Inconsistencies between the Fundamentalist conception of Satan and the more traditional Christian interpretations of Satan

Because it's interesting and because it's the day after Halloween. The fundamentalist version of Satan and the role of Satan in society is one of a scheming military adversary, always on the look out to take over and always eager to possess the minds and souls of vulnerable people. He is thought to be something so evil that there need to be exorcisms, prayer defences, prayer meetings, and entire church services devoted to keeping him at bay. Fundamentalists often have a siege mentality regarding the devil and read in this sort of dualistic belief, one side completely good one side completely evil, to the meaning of current events. This has been true for a long time, for instance Bible prophecy shows on TV have been analyzing the news and figuring out just how things happening in the world figure into the devil's wily plan for a while. 9/11 has been integrated into the scheme in due course. But the role they cast for the devil is not exactly what mainstream Christianity, including Catholicism and Orthodoxy, both of which certainly believe in the devil, conceive of him as being.

The easiest way to show this is by looking at what it is the devil does. The traditional notion is that the devil tempts people to sin, leading them to and through temptation and on into sin. But why? What exactly happens to people after they indulge in sin, at the end of their lives? They get thrown into a lifetime of eternal torment in the pit of Hell, tortured by the same devil. Interesting. So the devil tempts people, but the end product of the temptation is the opposite of what the tempting act promises, and that punishment, which is in accord with God's law, is overseen by the devil. It looks like the devil is then doing God's work.

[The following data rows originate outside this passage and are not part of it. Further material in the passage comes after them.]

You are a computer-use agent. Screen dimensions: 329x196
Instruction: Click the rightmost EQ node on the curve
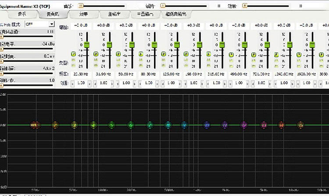point(300,125)
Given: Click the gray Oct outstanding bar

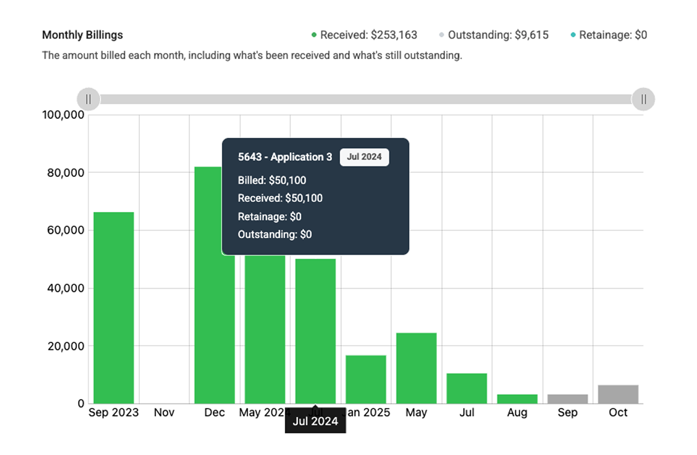Looking at the screenshot, I should click(618, 394).
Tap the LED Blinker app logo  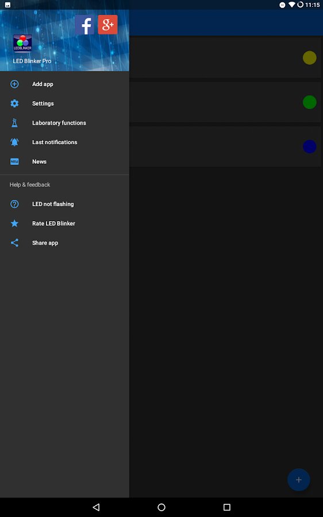[x=22, y=43]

The devil in traditional Christianity is seen more as what the story of Job indicates: a sort of minion, originally on God's side, who tests people's good nature by providing a sort of counterweight, a kind of force tending towards evil to balance out God's force tending towards good. But ultimately this figures into God's plan because in the end it turns out that the promises of the tendency of evil in this world are illusory and that in the afterlife justice is rendered, with the Devil rendering God's Justice to people who have sinned and God rewarding people who have resisted sin and sought to do good.

What this indicates is a relationship between God and Devil closer to the one portrayed in the beginning of "Faust", a collegial relationship between two adversaries who nevertheless have a gentleman's agreement about what the essential nature of the world actually is.

The fundamentalist are wrong because they forget to see the idea that's blithely repeated over and over but that has a great deal of truth for Christian theology, that the existence of the Devil is part of God's plan as well.